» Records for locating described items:
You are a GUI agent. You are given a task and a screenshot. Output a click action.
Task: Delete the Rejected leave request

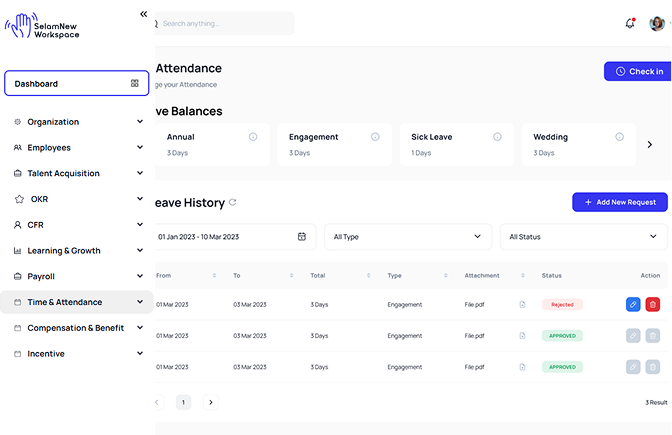pyautogui.click(x=652, y=304)
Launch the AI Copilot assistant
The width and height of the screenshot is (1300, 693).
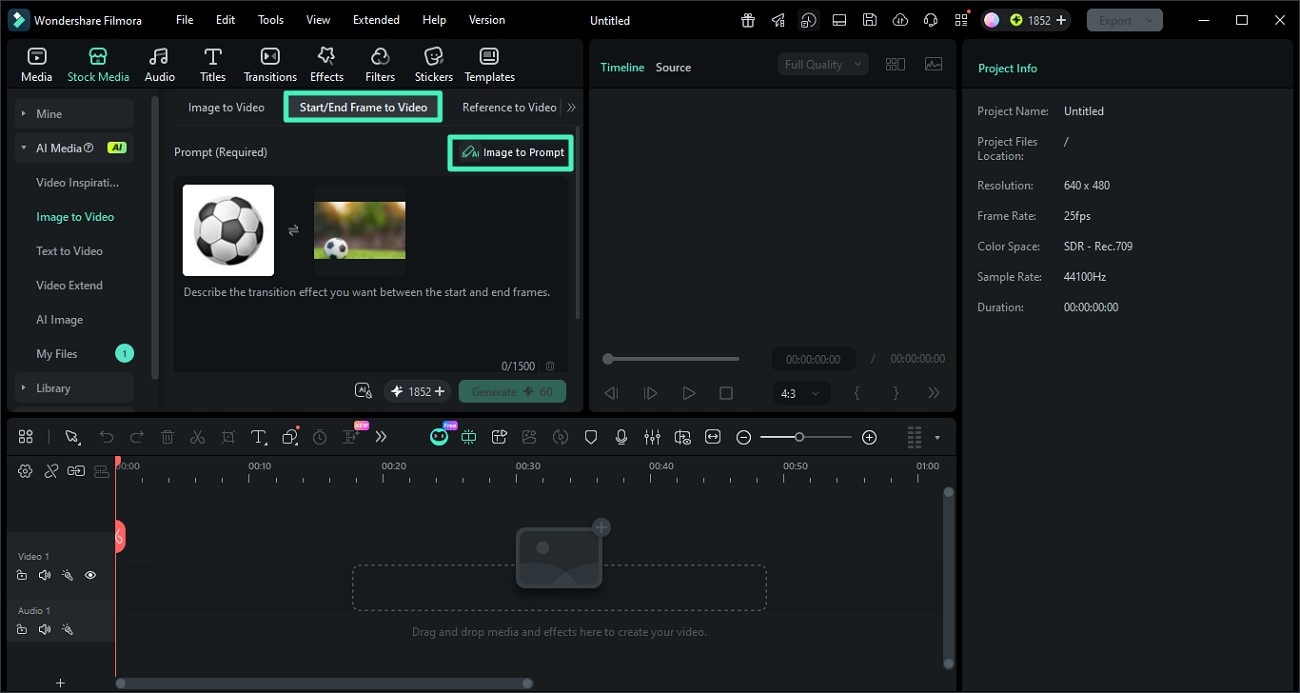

» EXERCISE TASK: Rewrite all of the items above with "screenshot" changed to "screen capture" wherever it appears, keeping everything else the same, and leave the pictures out of your answer.

» EXERCISE RESULT:
You are a GUI agent. You are given a task and a screen capture. Output a click action.
Task: Delete the Rejected leave request

pyautogui.click(x=652, y=304)
Launch the AI Copilot assistant
The width and height of the screen capture is (1300, 693).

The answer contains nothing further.